Fluoroquinolone medications typically have a suffix ending with “-floxacin.” These drugs include ciprofloxacin, norfloxacin, ofloxacin, gemifloxacin, moxifloxacin, and levofloxacin.
Unlike bacteriostatic agents, which simply stop bacteria from reproducing, bactericidal agents actually cause bacterial cell death. They work by inhibiting synthesis of proteins and bacterial enzymes used for DNA replication and cell division. The lack of bacterial enzymes leads to breaks in the DNA, killing the bacteria directly. A higher concentration of medication leads to quicker eradication of the infection.
These drugs are used for a variety of infections, with examples such as anthrax, E. coli, Salmonella, and Shigella. They are indicated for gram-negative rods causing UTIs, but also have coverage against some gram-positive organisms.
The most common side effect of medications from the fluoroquinolones drug class is GI upset. Patients can complain of diarrhea, nausea and vomiting from taking these medications.

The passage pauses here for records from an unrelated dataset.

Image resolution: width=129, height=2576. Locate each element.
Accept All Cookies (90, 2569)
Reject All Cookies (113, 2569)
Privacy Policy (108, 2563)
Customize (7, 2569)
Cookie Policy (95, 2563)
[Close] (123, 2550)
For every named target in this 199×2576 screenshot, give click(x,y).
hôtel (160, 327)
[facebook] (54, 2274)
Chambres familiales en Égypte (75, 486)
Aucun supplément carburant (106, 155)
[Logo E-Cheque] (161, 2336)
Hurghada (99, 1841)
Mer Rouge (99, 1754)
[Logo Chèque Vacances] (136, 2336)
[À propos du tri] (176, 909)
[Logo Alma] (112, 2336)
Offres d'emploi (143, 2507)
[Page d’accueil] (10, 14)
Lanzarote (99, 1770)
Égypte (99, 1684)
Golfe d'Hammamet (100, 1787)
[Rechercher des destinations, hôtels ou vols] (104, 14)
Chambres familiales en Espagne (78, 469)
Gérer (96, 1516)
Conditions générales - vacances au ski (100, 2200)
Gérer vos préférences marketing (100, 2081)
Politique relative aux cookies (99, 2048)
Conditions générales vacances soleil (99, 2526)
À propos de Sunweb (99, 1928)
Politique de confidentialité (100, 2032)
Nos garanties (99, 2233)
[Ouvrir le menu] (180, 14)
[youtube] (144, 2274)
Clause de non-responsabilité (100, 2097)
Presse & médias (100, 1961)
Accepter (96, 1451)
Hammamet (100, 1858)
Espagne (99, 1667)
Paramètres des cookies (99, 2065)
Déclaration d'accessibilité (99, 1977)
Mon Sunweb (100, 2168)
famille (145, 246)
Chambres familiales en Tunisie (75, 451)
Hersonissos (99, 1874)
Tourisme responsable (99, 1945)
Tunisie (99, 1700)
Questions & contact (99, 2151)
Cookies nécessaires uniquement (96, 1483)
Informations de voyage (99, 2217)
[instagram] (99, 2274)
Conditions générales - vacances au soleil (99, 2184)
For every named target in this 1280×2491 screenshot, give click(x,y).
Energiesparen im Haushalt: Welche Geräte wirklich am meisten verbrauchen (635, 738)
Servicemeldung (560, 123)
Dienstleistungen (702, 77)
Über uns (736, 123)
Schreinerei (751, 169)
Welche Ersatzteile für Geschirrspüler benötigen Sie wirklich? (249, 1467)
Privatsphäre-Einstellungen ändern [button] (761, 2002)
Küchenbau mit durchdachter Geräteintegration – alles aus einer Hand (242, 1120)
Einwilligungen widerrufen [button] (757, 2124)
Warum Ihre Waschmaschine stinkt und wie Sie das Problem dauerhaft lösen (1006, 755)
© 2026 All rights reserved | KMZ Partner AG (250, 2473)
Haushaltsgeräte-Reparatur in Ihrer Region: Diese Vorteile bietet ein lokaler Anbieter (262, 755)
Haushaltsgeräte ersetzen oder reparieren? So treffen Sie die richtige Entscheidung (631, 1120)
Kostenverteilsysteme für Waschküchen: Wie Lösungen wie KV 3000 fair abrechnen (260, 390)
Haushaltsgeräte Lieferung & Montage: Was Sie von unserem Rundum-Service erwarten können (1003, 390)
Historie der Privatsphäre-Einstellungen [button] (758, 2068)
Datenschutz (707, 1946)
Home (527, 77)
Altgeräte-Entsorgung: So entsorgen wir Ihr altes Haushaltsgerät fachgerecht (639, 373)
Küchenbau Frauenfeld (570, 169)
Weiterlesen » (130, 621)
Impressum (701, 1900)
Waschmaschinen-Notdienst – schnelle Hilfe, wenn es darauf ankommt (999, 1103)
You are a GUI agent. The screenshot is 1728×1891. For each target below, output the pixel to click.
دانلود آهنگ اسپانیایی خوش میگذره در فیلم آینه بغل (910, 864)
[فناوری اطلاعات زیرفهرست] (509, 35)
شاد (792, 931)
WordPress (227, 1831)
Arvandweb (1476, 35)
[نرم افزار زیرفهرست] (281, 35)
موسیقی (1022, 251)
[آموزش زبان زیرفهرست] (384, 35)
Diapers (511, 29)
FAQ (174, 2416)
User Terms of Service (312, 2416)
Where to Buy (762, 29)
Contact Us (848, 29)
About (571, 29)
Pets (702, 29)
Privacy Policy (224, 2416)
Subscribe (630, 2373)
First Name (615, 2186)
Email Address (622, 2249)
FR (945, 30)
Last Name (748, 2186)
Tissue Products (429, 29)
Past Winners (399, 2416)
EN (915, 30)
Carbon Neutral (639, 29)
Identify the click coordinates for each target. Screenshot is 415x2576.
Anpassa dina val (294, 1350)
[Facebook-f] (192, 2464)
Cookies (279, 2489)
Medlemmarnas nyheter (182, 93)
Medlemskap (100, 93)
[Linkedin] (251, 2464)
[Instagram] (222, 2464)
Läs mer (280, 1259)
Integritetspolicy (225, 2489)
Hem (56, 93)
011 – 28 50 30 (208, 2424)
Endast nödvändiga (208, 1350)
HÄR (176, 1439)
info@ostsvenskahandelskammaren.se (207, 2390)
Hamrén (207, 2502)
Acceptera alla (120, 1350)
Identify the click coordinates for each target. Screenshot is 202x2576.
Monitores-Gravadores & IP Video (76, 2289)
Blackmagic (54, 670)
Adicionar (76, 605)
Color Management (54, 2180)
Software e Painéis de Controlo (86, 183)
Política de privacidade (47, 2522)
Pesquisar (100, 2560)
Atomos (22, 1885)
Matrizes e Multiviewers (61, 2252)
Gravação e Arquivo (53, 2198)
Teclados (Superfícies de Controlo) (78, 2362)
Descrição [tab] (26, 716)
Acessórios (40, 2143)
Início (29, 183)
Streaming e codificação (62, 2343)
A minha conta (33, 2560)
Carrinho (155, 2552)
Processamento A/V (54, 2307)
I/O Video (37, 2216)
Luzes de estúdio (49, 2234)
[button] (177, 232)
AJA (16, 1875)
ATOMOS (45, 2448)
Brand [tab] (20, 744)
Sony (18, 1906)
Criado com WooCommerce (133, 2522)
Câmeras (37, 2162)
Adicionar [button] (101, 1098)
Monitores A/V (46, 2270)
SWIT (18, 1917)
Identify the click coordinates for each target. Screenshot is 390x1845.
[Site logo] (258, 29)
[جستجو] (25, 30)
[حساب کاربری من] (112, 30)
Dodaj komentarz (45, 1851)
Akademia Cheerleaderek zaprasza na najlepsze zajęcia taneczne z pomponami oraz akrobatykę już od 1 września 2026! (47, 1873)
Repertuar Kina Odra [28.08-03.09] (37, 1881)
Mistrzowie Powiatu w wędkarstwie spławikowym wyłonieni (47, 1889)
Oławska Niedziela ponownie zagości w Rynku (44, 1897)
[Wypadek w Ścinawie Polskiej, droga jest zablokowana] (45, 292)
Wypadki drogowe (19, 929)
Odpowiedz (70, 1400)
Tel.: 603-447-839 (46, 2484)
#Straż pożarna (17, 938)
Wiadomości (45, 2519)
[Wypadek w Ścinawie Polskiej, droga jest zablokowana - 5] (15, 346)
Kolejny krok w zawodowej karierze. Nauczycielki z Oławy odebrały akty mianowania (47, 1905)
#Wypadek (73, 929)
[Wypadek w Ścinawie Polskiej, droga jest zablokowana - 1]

An important side effect of fluoroquinolones is photosensitivity, as they can increase the risk of sunburn under exposure to light. Thus, patients should be advised to protect themselves from sunlight exposure by limiting outdoor time and wearing long-sleeved clothing and hats. This occurs because skin cells exposed to UV lights are more prone to DNA strand breakage when taking these medications.
Though a less common side effect, this drug class can lead to tendonitis or tendon rupture, usually of the Achilles tendon. This happens more often in older, male patients, and risk of rupture increases when they are taking steroids. If the medication is discontinued early at the first sign of tendon pain, inflammation, or swelling, tendon rupture can be prevented.
These drugs are not given to pregnant women or nursing mothers as they can possibly cause impairment of growing cartilage in the fetus and newborns.
Fluoroquinolone medications are not given to children under the age of 18, as they can lead to impaired growth of cartilage.
Fluoroquinolone exposure may result in potentially life-threatening myasthenia gravis exacerbations in patients with underlying disease, as these drugs exhibit neuromuscular blockade, causing muscle weakness.
Patients should avoid milk products and antacids, as these drugs interact with cations, which exist in antacid medications and calcium-containing foods. With these cations, fluoroquinolones form insoluble chelation complexes in the GI tract and prevent drug absorption.
These medications when given IV should be diluted and given by slow infusion over a period of 60 minutes. This will minimize patient discomfort and reduce the risk of venous irritation.